Springsteen vibes run all the way through this album, but fear not; there are no guns for hire, nor is anyone dancing through the bloody dark here. It’s more driving a stolen car or, indeed, choosing your adventure via the ruddy terrains of Nebraska.
There’s a beautiful sadness here and with it, Tanton has found new depths in his songwriting.
Tropical Fuck Storm: Deep States
The devilish miscreants known as Tropical Fuck Storm are back with their third album, Deep States.
In true fashion, trying to pierce a Tropical Fuck Storm record is like trying to breach Fort Knox. The proto-rock behemoth don’t flinch on Deep States, upholding their unique creative principles. There’s a lot going on, with Gareth Liddiard and Co. once again resetting within a reset (take that Low!)

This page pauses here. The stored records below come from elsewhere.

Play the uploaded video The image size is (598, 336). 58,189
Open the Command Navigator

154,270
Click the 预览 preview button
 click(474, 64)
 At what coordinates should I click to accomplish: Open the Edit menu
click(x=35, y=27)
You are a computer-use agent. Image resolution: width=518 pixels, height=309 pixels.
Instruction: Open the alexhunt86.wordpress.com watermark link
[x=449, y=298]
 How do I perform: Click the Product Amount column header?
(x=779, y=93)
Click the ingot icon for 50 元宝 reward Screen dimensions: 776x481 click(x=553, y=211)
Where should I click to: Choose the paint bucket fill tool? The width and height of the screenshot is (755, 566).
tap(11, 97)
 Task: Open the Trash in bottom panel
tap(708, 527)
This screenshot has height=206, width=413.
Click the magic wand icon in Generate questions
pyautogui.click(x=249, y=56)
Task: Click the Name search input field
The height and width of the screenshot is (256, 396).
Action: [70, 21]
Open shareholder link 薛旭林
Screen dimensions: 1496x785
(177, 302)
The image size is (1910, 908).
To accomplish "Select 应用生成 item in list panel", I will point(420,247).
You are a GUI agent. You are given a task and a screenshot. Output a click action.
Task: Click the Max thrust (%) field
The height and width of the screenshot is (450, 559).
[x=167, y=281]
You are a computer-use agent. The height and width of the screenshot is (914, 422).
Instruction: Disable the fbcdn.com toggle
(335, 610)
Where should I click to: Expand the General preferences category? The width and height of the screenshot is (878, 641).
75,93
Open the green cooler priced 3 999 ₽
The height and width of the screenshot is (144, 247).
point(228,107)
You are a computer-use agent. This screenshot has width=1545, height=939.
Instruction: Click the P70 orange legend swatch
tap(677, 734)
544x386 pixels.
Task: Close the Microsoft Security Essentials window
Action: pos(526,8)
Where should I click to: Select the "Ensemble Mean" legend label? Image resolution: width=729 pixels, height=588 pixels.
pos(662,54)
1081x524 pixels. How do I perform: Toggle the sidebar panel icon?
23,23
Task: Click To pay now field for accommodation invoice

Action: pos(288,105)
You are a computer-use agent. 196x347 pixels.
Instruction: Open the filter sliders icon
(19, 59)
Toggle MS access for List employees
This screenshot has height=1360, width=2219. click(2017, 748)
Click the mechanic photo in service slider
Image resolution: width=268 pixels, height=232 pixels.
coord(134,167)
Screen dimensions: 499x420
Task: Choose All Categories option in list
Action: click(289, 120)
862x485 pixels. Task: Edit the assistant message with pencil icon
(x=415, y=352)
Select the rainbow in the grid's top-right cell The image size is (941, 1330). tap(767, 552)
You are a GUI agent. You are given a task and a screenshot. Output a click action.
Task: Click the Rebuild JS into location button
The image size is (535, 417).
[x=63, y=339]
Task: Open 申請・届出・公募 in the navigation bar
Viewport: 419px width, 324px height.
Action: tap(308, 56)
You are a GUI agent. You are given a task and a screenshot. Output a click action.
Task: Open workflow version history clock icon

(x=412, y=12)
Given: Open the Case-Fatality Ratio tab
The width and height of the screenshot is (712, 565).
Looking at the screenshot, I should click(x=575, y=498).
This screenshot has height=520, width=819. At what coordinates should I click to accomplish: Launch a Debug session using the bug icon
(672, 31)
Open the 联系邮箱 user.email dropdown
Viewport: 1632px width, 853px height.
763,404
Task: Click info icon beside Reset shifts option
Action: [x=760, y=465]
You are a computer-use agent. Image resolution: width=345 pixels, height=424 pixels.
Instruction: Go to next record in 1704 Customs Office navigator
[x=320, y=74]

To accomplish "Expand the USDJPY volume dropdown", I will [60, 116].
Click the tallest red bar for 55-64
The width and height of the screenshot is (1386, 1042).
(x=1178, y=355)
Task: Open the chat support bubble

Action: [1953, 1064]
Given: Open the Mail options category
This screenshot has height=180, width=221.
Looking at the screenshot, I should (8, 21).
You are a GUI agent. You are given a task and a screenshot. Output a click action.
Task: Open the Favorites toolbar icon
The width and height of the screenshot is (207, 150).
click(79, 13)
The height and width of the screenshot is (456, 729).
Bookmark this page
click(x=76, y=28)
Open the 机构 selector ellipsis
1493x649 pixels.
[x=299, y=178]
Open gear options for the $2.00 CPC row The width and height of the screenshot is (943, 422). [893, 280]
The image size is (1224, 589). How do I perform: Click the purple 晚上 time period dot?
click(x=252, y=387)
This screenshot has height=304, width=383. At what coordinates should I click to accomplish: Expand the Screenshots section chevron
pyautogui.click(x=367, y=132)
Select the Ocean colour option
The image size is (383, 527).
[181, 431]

So while there isn’t a great deal to report and we’re sounding about as vague as a politician, just celebrate the fact that there’s a new release from Australia’s most innovative purveyors of rock music. Like always, it’ll sink into the bones eventually, so, in essence, it’s business as usual in the TFS camp.
White Flowers: Day By Day
White Flowers are Katie Drew and Joey Cobb, and having decamped from London back up north to their native Preston, judging by their debut album, Day By Day, it’s the best thing they ever did.
If you like your dark-wave, shoegaze and dream-pop, then don’t spend time pissing about with Spotify algorithms, because White Flowers have you covered on all fronts. With Day By Day, the band unleash a plethora of dark, northern-inspired soundscapes that slowly unfurl from the misty haze across the M6.
The band is touring the country next month and, sadly, it looks like Liverpool dropped the ball here. Manchester or Newcastle it is, folks.
Wolves In The Throne Room: Primordial Arcana
On Wolves In The Throne Room’s latest record, Primordial Arcana, the Olympia, Washington black metal maelstrom of noise pick up where they left off from 2017’s Thrice Woven.
Bursting with a searing cadence that harks back to the band’s earlier recordings, Black Cascade (2009) and Two Hunter (2007), this is a record tailor-made to test the resolve of cathedrals.
Playing to their DIY ethos, the band self-produced Primordial Arcana, and while we’re all fans of the long-time collaborator with the band, Randall Dunn, I’m not sure even the master himself would have done a better job here. Make no mistake, this is Wolves In The Throne Room back to their snarling best.